France

Nucléaire : Greenpeace juge « scandaleuse » une livraison russe d’uranium enrichi

Les énormes cylindres gris, frappés du symbole de la radioactivité, ont été débarqués ce lundi matin dans le port de Dunkerque d’un cargo russe. Greenpeace dénonce la livraison à la France de cette « importante » cargaison d’uranium enrichi en provenance de Russie, accréditant selon l’ONG la « dépendance » de la France à l’égard de l’industrie nucléaire russe, un secteur qui échappe encore aux sanctions internationales prononcées après l’invasion de l’Ukraine.

« C’est une nouvelle illustration que l’industrie nucléaire française continue de faire du commerce d’uranium avec Rosatom », le géant public russe du nucléaire, a réagi auprès de l’AFP Pauline Boyer, chargée de campagne sur le nucléaire et la transition énergétique. « La poursuite de ce commerce nucléaire avec la Russie, en temps de guerre, est scandaleuse », a-t-elle dénoncé en référence à l’invasion de l’Ukraine.

La septième livraison en un an

Avec un poids net total d’environ 55 tonnes, il s’agit, toujours selon Greenpeace, de la 7e livraison d’uranium enrichi à la France en provenance de Russie depuis le début de l’invasion de l’Ukraine, le 24 février 2022. Selon Greenpeace, l’étiquetage de la cargaison, authentifié par l’AFP, mentionne une « livraison » entre Tenex, filiale de Rosatom, et Orano (ex-Areva), l’acteur français du combustible nucléaire.

« Le cargo russe Baltiyskiy 202 arrivant de Saint-Pétersbourg a déchargé 25 containers cylindriques contenant de l’uranium enrichi russe pour le groupe français Orano », a détaillé Greenpeace dans un communiqué, à la veille du vote solennel à l’Assemblée nationale du projet de loi sur l’accélération du nucléaire.

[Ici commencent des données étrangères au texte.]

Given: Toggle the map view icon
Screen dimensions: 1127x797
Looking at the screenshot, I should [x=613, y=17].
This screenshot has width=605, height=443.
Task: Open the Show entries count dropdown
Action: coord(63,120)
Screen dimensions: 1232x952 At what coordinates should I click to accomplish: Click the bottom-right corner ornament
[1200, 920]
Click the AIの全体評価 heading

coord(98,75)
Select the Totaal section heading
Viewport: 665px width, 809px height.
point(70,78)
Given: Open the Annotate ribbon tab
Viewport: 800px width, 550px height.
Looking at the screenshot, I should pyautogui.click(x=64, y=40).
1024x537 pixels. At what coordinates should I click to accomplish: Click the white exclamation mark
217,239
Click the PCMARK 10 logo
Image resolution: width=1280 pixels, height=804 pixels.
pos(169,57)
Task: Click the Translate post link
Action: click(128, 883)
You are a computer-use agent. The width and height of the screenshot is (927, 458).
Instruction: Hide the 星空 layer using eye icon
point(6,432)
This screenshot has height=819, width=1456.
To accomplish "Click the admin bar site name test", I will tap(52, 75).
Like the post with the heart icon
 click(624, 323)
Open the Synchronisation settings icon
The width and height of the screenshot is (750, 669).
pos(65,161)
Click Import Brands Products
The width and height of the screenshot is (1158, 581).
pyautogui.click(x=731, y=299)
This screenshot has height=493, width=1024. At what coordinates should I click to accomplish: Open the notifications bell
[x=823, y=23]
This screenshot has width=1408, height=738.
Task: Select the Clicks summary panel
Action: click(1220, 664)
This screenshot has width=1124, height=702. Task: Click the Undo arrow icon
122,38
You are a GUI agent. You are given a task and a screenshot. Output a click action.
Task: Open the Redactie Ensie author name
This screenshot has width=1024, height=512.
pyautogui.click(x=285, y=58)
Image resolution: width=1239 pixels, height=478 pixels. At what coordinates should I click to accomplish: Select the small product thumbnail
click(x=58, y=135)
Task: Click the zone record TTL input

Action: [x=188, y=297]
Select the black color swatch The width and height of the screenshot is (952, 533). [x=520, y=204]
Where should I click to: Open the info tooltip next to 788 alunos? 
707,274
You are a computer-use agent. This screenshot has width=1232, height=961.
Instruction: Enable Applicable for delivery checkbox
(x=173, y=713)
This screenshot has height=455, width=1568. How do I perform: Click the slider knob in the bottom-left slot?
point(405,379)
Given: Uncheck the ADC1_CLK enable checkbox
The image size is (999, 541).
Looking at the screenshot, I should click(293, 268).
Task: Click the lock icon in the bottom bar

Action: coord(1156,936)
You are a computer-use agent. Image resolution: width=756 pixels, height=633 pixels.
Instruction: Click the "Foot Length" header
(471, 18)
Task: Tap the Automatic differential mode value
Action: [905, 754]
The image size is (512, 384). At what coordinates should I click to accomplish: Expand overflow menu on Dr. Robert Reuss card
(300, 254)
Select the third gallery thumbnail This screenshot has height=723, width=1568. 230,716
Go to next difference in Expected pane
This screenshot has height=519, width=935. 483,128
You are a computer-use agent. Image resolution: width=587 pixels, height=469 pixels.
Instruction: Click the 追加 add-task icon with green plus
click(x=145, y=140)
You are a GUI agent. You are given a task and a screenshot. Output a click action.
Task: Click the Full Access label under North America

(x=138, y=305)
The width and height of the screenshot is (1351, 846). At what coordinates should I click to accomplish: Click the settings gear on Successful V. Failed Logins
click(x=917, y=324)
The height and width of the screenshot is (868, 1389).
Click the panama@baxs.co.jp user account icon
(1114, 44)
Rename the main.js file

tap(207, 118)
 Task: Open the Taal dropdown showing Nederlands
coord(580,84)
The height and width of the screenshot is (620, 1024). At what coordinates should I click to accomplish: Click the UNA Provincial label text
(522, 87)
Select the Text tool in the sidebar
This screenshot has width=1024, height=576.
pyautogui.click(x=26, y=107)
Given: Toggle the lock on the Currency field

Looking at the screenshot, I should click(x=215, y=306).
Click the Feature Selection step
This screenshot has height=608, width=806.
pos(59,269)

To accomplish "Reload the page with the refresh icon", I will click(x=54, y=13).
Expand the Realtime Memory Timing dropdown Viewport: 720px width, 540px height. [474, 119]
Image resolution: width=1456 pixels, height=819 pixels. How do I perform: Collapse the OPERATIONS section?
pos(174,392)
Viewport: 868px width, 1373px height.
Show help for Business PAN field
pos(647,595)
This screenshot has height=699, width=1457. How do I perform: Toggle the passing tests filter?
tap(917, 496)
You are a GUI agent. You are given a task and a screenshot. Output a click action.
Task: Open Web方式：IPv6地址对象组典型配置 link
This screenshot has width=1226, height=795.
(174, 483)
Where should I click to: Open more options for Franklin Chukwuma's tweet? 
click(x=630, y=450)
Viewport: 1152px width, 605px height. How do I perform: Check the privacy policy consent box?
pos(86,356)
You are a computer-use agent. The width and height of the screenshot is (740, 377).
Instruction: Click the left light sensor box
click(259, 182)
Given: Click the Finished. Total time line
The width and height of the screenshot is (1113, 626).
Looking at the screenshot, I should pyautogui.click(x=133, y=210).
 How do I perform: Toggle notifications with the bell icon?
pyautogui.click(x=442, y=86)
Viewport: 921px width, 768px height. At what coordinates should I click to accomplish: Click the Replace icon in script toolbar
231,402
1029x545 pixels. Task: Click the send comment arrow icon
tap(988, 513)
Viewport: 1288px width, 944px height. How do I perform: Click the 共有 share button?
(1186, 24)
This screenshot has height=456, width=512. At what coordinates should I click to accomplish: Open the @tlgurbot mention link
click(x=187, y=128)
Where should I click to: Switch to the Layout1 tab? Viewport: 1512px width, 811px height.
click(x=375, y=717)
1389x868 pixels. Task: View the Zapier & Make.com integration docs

Ces cylindres ont été ensuite « chargés sur une dizaine de camions à destination » du site d’Orano dans la Drôme, pour être ensuite envoyés à Romans-sur-Isère, à l’usine de Framatome pour être assemblés en combustible, selon l’ONG.

Pour le compte d’EDF

« Orano n’est pas propriétaire de cette matière » qui a vocation à être « entreposée sur notre site du Tricastin, pour le compte d’EDF », a répondu à l’AFP un porte-parole d’Orano. « Il s’agit bien de matière enrichie par Tenex pour EDF en application d’un contrat signé avant février 2022 », a confirmé l’électricien à l’AFP. Orano assure avoir soldé son contrat commercial avec Rosatom en octobre 2022, contrairement à EDF qui est lié à un contrat conclu avec la filiale Tenex en 2018, avant la guerre, pour recycler et enrichir de l’uranium issu du retraitement des combustibles usés du groupe français.

Dans un rapport du 11 mars, Greenpeace avait dénoncé le lien de « dépendance » de la France à l’égard du nucléaire russe, un secteur qui n’est pas visé par les sanctions internationales au contraire des hydrocarbures. L’ONG avait notamment relevé que la France avait reçu en 2022 de la Russie « un tiers de l’uranium enrichi nécessaire au fonctionnement des centrales nucléaires françaises pendant un an », une quantité de 312 tonnes, triplée par rapport à 2021, selon elle.

Le gouvernement français avait réfuté cette argumentation, assurant que « notre pays ne dépend en aucune manière de la Russie pour le fonctionnement de son parc électronucléaire » et « a su diversifier ses sources d’approvisionnement ».